Bahlil menegaskan bahwa langkah awal yang dilakukan pemerintah adalah menyosialisasikan proyek tersebut secara menyeluruh kepada masyarakat setempat.
"Kita pertama adalah (melakukan) sosialisasi. Kita sosialisasikan secara baik. Kalau memang saudara-saudara kita di sana masih mempertimbangkan, ya kita tetap komunikasi dulu. Jangan dulu kita lakukan," ungkapnya.
Ia menekankan pentingnya komunikasi yang baik dan kehati-hatian dalam setiap tahap pelaksanaan proyek energi bersih seperti PLTP.
Proyek Diprioritaskan di Wilayah yang Siap
Menurut Bahlil, prioritas proyek akan diberikan kepada daerah-daerah yang masyarakat dan pemerintahnya sudah siap menerima kehadiran PLTP.
"Tetapi bagi daerah-daerah yang memang saudara-saudara kita sudah ingin, pemerintahnya ingin, ya, itu dulu yang kita prioritaskan," ia mengungkapkan.
Ia juga menambahkan bahwa pendekatan psikologis menjadi faktor penting agar suasana batin masyarakat tetap kondusif selama proses pembangunan berlangsung.
"Jadi ini kan harus (dilakukan pendekatan) psikologis. Suasana kebatinan harus semuanya baik, ya. Kita akan upayakan dengan baik," jelasnya.
Bahlil menegaskan bahwa rencana pembangunan hanya akan dijalankan jika mendapat penerimaan luas dari masyarakat.
"Rencana itu akan baik kalau semuanya bisa menerima.

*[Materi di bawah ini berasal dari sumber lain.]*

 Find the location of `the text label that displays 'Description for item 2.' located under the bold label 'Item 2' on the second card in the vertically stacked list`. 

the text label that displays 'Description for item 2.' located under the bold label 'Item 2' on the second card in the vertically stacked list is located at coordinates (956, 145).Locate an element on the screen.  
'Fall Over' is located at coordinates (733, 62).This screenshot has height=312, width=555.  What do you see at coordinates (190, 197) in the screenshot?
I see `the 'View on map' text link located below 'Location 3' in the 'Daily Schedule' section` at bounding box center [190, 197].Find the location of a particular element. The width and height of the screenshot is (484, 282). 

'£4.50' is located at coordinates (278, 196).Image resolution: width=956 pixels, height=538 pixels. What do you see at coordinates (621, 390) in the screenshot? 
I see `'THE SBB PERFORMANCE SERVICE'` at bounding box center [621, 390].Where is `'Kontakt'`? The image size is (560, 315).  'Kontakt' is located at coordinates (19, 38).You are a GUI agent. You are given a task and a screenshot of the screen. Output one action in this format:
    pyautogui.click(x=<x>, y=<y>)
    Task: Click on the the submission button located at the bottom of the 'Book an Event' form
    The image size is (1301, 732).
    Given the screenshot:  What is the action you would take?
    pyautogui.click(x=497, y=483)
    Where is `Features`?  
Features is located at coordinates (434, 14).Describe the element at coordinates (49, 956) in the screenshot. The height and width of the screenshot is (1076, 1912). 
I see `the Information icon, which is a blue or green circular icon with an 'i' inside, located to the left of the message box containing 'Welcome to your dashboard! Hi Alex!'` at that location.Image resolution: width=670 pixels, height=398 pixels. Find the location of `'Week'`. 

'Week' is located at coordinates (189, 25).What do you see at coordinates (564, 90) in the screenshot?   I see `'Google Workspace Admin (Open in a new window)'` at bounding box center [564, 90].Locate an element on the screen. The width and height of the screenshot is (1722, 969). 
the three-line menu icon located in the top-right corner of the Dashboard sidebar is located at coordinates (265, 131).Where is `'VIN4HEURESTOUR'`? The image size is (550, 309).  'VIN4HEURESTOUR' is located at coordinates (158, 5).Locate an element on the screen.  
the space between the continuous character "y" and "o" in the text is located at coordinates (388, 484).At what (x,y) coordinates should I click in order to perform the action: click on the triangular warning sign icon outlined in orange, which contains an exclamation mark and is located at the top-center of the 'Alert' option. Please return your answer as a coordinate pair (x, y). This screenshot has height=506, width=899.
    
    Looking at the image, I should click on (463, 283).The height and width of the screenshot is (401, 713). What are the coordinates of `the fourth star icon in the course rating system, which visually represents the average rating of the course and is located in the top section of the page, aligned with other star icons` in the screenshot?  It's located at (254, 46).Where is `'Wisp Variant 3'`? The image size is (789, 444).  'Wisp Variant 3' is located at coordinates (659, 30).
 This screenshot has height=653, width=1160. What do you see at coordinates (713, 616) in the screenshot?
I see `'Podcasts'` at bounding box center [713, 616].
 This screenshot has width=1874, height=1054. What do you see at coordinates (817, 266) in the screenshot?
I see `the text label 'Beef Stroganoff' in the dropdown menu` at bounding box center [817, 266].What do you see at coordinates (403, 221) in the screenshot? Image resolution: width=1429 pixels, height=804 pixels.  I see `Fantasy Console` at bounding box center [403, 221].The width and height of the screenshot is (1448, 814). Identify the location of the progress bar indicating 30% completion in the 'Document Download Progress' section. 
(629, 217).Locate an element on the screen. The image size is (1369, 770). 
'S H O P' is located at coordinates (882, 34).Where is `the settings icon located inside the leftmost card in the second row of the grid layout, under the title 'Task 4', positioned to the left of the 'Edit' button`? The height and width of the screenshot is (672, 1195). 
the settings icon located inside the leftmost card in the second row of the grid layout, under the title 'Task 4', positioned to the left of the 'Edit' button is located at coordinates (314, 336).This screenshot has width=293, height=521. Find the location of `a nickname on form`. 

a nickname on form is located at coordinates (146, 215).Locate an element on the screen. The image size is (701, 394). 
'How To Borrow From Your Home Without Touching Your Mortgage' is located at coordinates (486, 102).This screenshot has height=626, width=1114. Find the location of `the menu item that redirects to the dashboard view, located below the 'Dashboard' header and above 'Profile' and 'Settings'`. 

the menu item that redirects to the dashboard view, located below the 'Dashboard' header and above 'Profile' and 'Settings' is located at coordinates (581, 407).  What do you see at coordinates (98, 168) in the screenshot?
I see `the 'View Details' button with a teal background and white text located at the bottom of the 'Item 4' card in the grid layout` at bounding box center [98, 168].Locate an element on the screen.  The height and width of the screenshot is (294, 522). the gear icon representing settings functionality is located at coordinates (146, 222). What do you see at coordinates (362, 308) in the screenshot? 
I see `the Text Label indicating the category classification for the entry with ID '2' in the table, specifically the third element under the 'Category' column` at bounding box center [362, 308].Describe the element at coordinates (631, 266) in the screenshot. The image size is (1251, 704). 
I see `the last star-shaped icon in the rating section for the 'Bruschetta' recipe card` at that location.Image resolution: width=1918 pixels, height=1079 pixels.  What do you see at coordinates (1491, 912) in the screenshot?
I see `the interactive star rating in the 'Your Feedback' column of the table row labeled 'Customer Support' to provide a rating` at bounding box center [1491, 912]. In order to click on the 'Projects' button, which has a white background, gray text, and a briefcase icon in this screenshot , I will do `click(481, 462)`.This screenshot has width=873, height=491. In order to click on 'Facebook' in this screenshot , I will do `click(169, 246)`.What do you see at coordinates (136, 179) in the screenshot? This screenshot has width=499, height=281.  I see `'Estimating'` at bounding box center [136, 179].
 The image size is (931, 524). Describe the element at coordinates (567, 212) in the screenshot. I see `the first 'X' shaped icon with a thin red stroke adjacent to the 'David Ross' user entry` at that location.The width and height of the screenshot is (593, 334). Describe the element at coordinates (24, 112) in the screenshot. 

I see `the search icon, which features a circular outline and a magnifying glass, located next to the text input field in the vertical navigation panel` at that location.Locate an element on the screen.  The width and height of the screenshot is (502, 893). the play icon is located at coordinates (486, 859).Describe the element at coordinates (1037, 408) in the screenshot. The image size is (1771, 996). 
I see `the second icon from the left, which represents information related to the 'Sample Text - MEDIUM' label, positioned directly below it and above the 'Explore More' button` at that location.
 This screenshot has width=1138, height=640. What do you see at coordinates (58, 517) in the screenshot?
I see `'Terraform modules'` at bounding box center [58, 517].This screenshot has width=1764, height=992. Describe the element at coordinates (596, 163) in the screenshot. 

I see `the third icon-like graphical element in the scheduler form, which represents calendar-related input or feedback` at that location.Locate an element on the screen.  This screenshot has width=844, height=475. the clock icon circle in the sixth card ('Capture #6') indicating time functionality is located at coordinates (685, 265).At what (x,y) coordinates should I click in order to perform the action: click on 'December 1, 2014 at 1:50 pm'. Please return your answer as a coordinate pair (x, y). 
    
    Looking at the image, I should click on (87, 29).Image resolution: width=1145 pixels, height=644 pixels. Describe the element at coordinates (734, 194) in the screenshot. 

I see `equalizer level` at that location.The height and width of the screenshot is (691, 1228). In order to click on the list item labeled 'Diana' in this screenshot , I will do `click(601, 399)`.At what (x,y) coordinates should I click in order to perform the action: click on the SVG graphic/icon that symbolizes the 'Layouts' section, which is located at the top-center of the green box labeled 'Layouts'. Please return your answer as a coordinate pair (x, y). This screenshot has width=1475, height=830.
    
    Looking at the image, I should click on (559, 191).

Kalau belum bisa menerima, jangan dulu kita melakukan secara tergesa-gesa," tegasnya.
Penolakan Meluas dan Desakan Partisipasi Masyarakat
Penolakan terhadap proyek PLTP di NTT, khususnya di Flores dan Lembata, diketahui semakin meluas dalam beberapa waktu terakhir.
Penolakan datang dari berbagai elemen masyarakat, termasuk tokoh agama, masyarakat adat, dan organisasi lingkungan hidup.
Isu utama yang diangkat adalah potensi kerusakan lingkungan, seperti ancaman terhadap sumber air, pelepasan gas berbahaya, dan hilangnya lahan serta ruang hidup masyarakat.
Selain itu, masyarakat juga menyoroti potensi konflik sosial akibat kurangnya pelibatan publik dalam proses perencanaan proyek.
Warga terdampak mendesak solusi energi terbarukan yang lebih partisipatif, berkelanjutan, serta transparan dalam pelaksanaannya.
Mereka juga menuntut perlindungan terhadap hak-hak masyarakat adat dan kelompok rentan yang terdampak proyek.